TASK GOAL >>
Please write what comes next in the passage on the Allmere and Burbank share dispute, starting after its final sentence.

──────── SOURCE ────────

71.On 17 November 2006, Mr Smith and Mr Michael Naphtali met with Mr Fitzgerald and his assistant, Mr Ahmed Bise, at the offices of Hindal Corporate, where Mr Naphtali worked. Mr Naphtali, a former Allmere-nominated director of Carpet Call, attended the meeting as an adviser to Mr Smith and Burbank. The dispute as to exactly what was said at the 17 November meeting and, in particular, whether Mr Smith disputed the price in the offer notice, will be considered later in these reasons.
72.In a letter to Burbank dated 27 November 2006, Mr Fitzgerald said that Allmere intended to transfer its shares in Carpet Call to Godfrey Hirst, as Burbank had not accepted the offer notice within 30 days. He sought confirmation of Burbank’s approval of the proposed transfer by close of business on 30 November 2006.
73.In a letter to Burbank dated 15 December 2006, the lawyers for Allmere’s administrators requested that Burbank state by 20 December 2006 whether it approved Godfrey Hirst as transferee of Allmere’s shares, and that, if it did not approve, it provide its reasons for not approving.
74.Burbank responded on 20 December 2006. It declined to give reasons for refusing to approve Godfrey Hirst as transferee, asserting that reasons had already been given at the 17 November meeting. Burbank otherwise maintained its earlier attitude.
75.On 22 December 2006, Allmere commenced this proceeding.
76.Although a draft formal share sale agreement between Allmere (as seller), the Allmere administrators and Godfrey Hirst (as buyer) was prepared, it has not been executed.

──────── PROVIDED MATERIAL ────────

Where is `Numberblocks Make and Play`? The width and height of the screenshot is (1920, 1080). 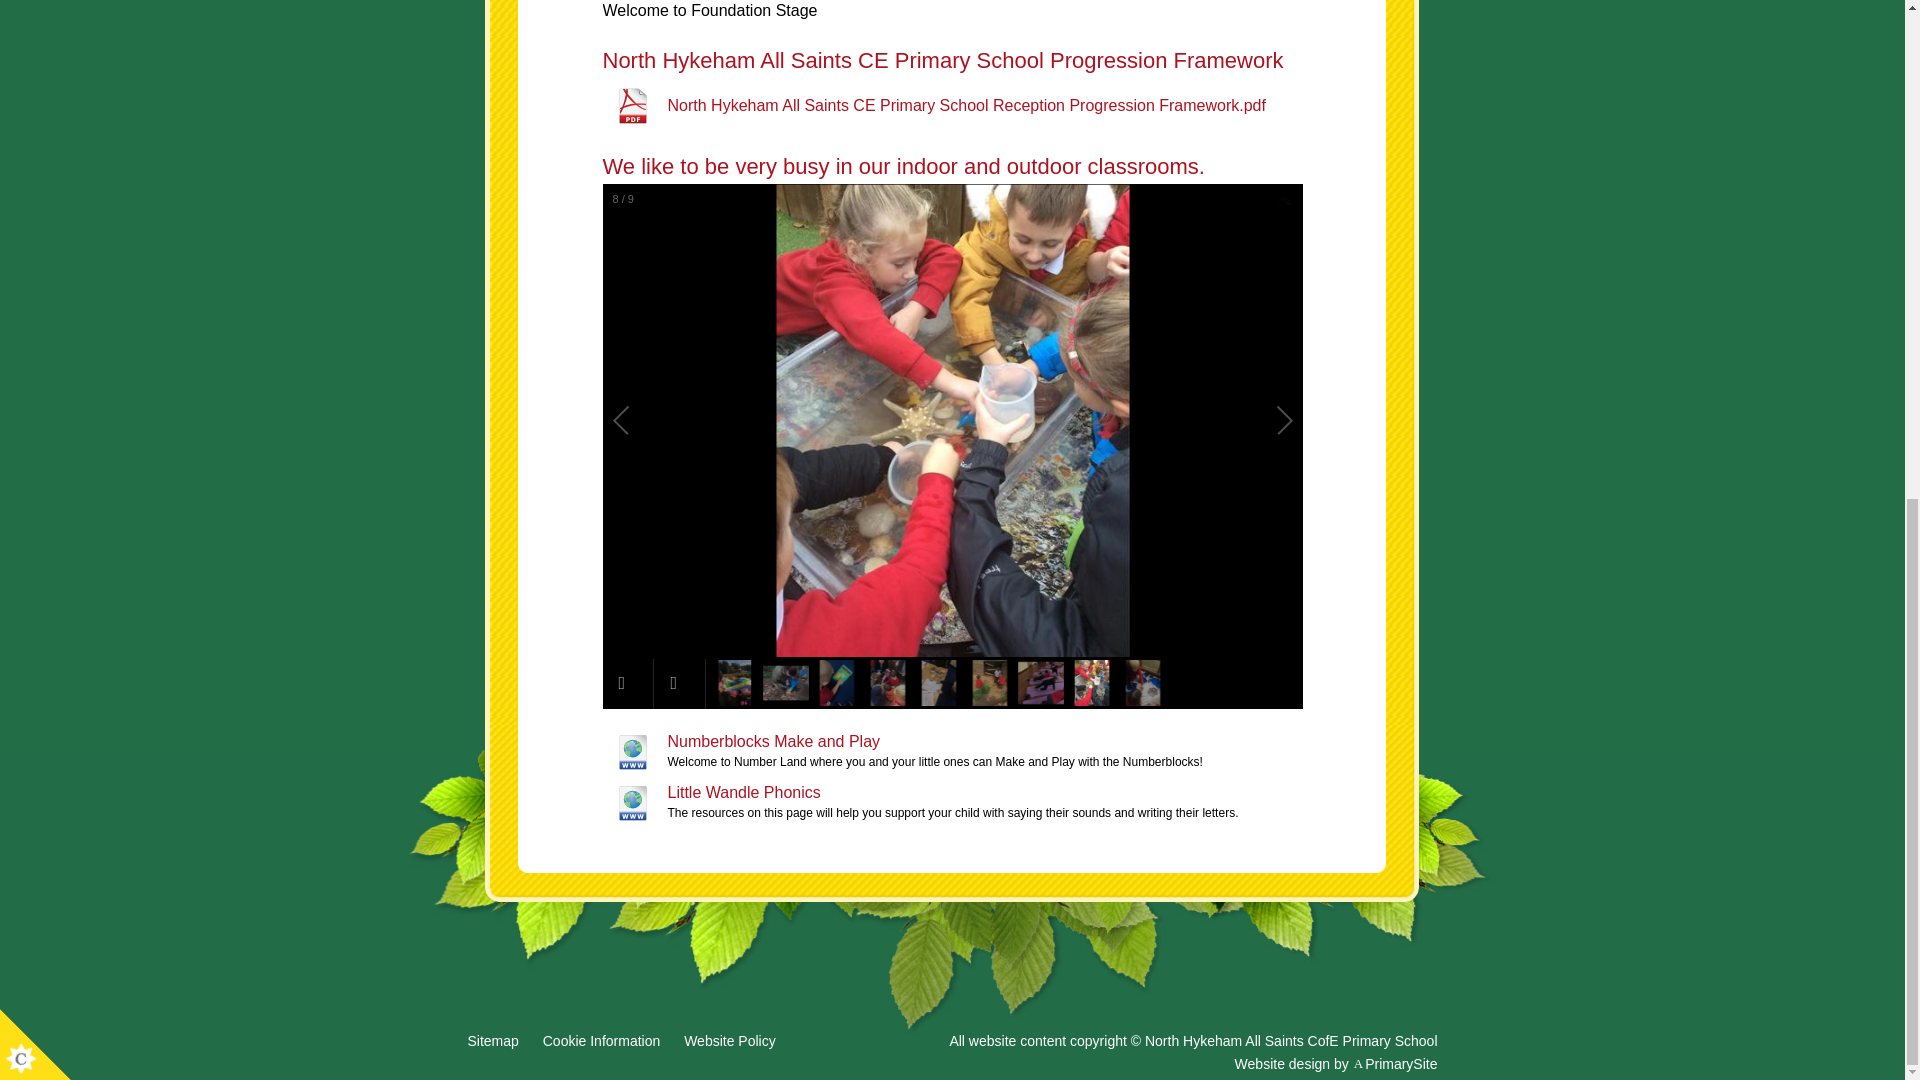 Numberblocks Make and Play is located at coordinates (740, 742).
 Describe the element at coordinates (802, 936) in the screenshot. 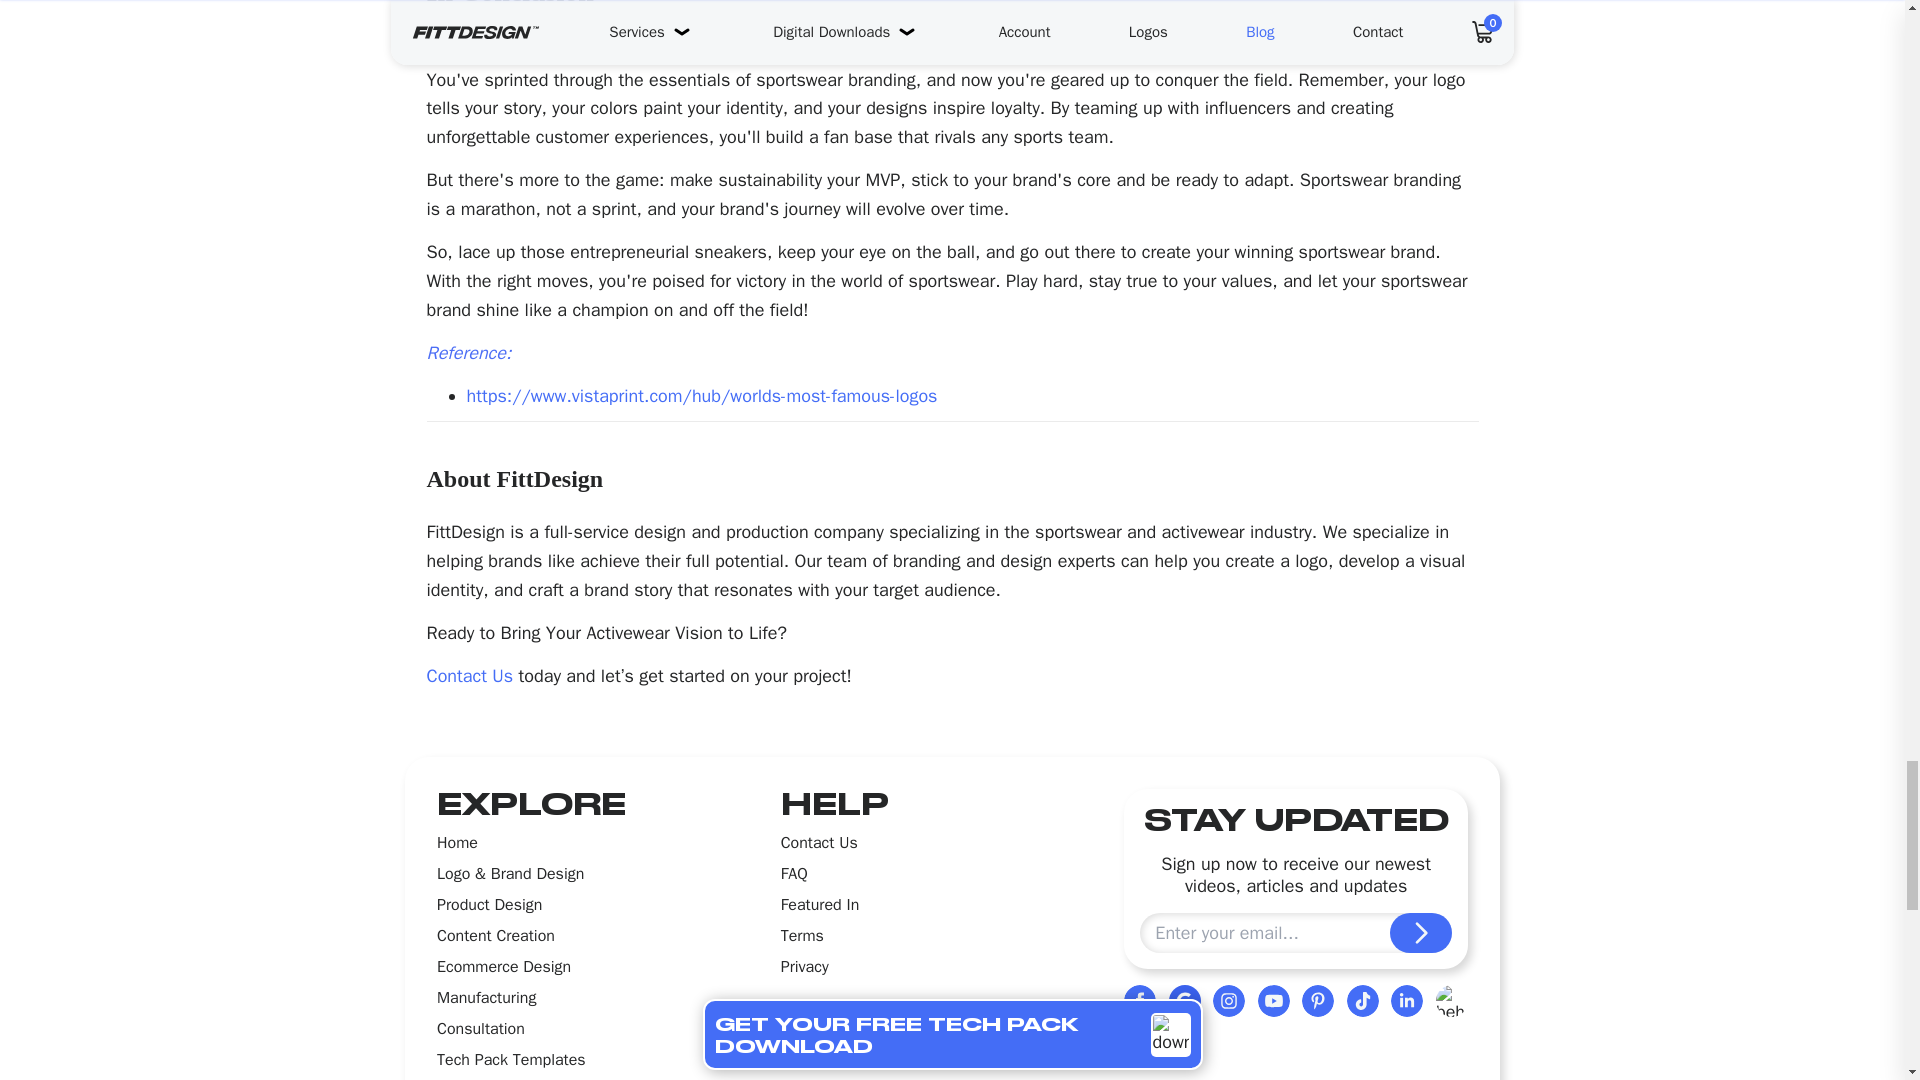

────────

RESULT FOR THIS EXERCISE >>
The shareholders’ agreement
The shareholders’ agreement includes the following terms:
Clause 1.1
‘Insolvency Event’ means:
(a)any resolution is passed or proposed or application is made to the Court or appointment is made or any other steps are taken for official management, receivership, administration, winding up, dissolution, provisional liquidation, assignment, compromise, arrangement or composition with any creditors (except any application or proceeding which is bona fide contested and is withdrawn or vacated within 30 days of it so being made or is made for the purpose of corporate restructure of amalgamation);
(b)being unable or taken under the Corporations Law to be unable to pay debts as and when they fall due;
‘Offeree’ means whichever of Burbank or Shaw is not the Transferring Party under clause 10.3;
‘Offer Notice’ means a notice under clause 10.3 by the Transferring Party to the Offeree;
‘Sale Shares’ means the number of Shares specified in an Offer Notice;
‘Shares’ mean shares in the capital of the Company from time to time issued;
‘Transfer’ means:
(a)transfer, assignment, sale, distribution, pledge or other disposition of Shares voluntarily or involuntarily, with or without consideration;
(b)the appointment of a receiver or other legal custodian of the property of a Party unless no Shares are included in the property subject to the appointment;
(c)the taking of possession by an encumbrancer or trustee of the property of any Party;
(d)declaration of trust;
but shall not include
(e) a bona fide mortgage, pledge, charge or other encumbrance given in accordance with Clause 9.
‘Transferring Party’ means a party to this agreement who Transfers or proposes to Transfer Shares which it then holds.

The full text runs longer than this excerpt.